Using NT registry calls to solve CR-LF issue with text
degnbol at danbbs.dk
Tue Feb 8 23:49:23 GMT 2000
At 08:20 07-02-2000 +1100, John E. Malmberg wrote:
>Beau Kuiper <ekuiperba at cc.curtin.edu.au> wrote:
> > On Sun, 6 Feb 2000, John E. Malmberg wrote:
>Windows actually uses two methods of determining a file type. The first is
>a registry, and the second is to examine the first two bytes of the file for
>a signature. Some programs use the signature over the file type.
I have looked at how Windows determines MIME types. The url is
It can be done using FindMimeFromData(), but it won't work. If the MIME
type can't be determined more precisely than 'text/plain' (after
considering the type reported by a web server, magic bytes, whether the
data looks like a binary or text, and the extension), and the file is
associated with an application, the type is set to
'application/octet-stream'. So, for example, a .C file will not be
reported as a text file if you have a C++ compiler.
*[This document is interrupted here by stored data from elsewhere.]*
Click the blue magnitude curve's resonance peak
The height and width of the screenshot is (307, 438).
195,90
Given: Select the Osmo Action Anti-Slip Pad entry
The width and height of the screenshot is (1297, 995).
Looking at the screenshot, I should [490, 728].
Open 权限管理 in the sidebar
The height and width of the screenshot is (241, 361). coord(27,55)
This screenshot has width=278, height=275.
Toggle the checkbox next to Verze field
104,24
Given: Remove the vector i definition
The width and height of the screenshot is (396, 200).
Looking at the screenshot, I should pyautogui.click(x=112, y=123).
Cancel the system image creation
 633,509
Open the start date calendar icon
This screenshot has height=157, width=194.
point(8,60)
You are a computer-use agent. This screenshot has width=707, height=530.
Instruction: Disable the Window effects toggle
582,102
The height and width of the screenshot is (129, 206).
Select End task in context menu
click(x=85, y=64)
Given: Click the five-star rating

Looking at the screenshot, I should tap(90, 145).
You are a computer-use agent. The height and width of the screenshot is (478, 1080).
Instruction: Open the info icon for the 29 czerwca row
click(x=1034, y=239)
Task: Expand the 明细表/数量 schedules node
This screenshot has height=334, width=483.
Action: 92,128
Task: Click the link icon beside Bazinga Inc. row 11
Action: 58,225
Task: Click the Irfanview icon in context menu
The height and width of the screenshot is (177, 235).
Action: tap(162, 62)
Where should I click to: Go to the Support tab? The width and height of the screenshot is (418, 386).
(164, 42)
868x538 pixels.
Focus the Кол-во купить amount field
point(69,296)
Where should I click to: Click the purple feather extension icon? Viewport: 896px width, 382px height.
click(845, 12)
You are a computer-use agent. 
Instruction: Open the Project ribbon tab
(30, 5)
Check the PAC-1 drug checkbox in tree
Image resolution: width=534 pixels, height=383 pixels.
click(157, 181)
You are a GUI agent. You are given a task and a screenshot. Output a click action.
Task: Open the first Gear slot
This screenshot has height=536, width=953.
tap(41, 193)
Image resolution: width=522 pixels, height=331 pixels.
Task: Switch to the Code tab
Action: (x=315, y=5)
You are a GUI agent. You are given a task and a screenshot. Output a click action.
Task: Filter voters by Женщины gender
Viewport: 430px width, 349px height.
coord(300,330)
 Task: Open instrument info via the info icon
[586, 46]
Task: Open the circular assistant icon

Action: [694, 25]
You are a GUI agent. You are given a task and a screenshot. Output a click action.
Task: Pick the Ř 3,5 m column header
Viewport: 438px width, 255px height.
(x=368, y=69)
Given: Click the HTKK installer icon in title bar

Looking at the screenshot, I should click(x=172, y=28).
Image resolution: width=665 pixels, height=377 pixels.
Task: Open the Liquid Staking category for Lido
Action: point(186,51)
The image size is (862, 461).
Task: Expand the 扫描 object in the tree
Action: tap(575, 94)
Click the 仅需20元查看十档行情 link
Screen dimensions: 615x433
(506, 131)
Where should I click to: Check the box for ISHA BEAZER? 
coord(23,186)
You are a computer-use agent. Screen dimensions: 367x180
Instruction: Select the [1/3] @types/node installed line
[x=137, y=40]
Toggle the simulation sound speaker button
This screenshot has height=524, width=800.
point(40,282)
Nothing in the
registry indicates that it is a text file.
The reasoning behind this behaviour is amazing:
"As an example, this is necessary when downloading, among others, .bat and
.cmd files, which are plain text files, are frequently identified by the
server as 'text/plain', and have no associated MIME type in the registry.
Without the final check for an associated application, these would be
displayed in-pane, whereas the desired behavior is to launch the command
The Internet is just like your hard disk, or your LAN, so when you click on
a .BAT file in your integrated file manager/browser you will obviously want
to run it before reading it.
I guess this has been fixed many times over (once for each dangerous file
>Remember the average user thinks all this stuff works by magic.
The average user should not be led to believe it is possible to
successfully ignore how computers work.